Villa arrived at Agua Prieta on October 30, where, while giving his men a day of rest, he finally learned that the US had recognized Carranza, but he still didn't know that Carranza's reinforcements had been allowed to cross American territory to strengthen the defenses of the town. As a result, Villa still believed that a swift cavalry charge, carried out under the cover of darkness, was capable of capturing the city in one stroke. His staff officers believed that the town would be captured within five hours.

The next day Villa began his attack with an artillery barrage in the early afternoon, which only managed to detonate some of the land mines around the town that had been placed there by the Carrancistas. Once darkness has fallen he made some feints at various locations in order to hide the direction of his main attack. Shortly after midnight, on November 2, he launched his frontal assaults from the east and south of Agua Prieta.

As the Villista cavalry was charging towards the trenches, however, two searchlights illuminated the battlefield, making the horsemen an easy target for Calles' machine guns. The front trenches were manned by units led by another future president of Mexico, Col. Lázaro Cárdenas. Villa's horsemen were decimated by machine-gun fire and land mines. The few who managed to make it near the trenches encountered electrified barbed wire. The charge collapsed and the attack was a failure.

Villa wanted to continue with the cavalry charges on the following day, but his troops were ready to mutiny. He was also running low on supplies and ammunition. As a result, Villa withdrew and arrived at Naco on November 4. Even though while there, his men were given rest and supplies, more than 1,500 deserted from his army.

==Aftermath==
While at Naco, Villa requested that several hundred of his wounded be transported by rail through the United States to Juarez, Chiahuahua, as Carranza had been allowed to transport troops and supplies; that request was denied. After resting his troops at Naco, Villa gathered up the remainder of his forces and attacked the town of Hermosillo, Sonora, on November 21, 1915. In order to try to restore the morale of his troops, he promised them that after they took the city, they could do whatever they wanted with the town and its inhabitants. This actually ended up causing the attack to fail, as his men almost immediately turned to looting and rape rather than fighting, which allowed the defending forces to reorganize and drive the Villistas out.

While most sources state that the searchlights that illuminated the battlefield for Calles' machine guns were on the Mexican side of the border, Villa strongly believed that they were on the American side. Coupled with the fact that Wilson had allowed Carranza to transport troops across Arizona, this led to a complete change in Villa's attitude towards the US. Previously, despite engaging in an occasional border raid for supplies, Villa considered himself a friend of the Americans; now he wanted revenge for what he regarded as their treachery.
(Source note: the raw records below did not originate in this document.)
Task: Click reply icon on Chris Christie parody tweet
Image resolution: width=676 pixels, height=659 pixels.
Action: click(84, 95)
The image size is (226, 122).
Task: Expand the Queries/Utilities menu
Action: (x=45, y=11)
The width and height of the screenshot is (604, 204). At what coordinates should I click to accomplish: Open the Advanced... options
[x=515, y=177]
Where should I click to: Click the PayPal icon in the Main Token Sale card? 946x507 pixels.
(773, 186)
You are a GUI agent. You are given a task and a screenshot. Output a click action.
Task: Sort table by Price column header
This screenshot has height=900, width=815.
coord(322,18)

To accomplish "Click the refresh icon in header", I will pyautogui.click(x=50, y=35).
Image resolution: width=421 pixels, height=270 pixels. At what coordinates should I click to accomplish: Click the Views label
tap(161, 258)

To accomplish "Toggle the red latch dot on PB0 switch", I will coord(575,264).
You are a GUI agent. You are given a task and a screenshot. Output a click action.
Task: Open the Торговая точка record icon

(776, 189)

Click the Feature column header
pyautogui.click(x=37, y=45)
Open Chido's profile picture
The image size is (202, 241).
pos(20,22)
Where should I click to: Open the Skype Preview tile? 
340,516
As a result, in March 1916 Villa led the remains of his Division del Norte on a raid on the American town of Columbus in New Mexico. Some sources attribute the raid to American support for Carranza, while others point to the fact that some Columbus residents had cheated Villa out of money he had paid for armaments. This decision proved to be both a tactical and strategic failure; with Villa's forces were repelled by the town's defenders who inflicted heavy casualties on the already depleted revolutionaries. In turn the U.S. Army launched a punitive expedition into Mexico, led by Gen. John J. Pershing, with orders to capture or kill Villa. Though unsuccessful in apprehending Villa himself, the expedition engaged and destroyed most of what remained of Villa's army.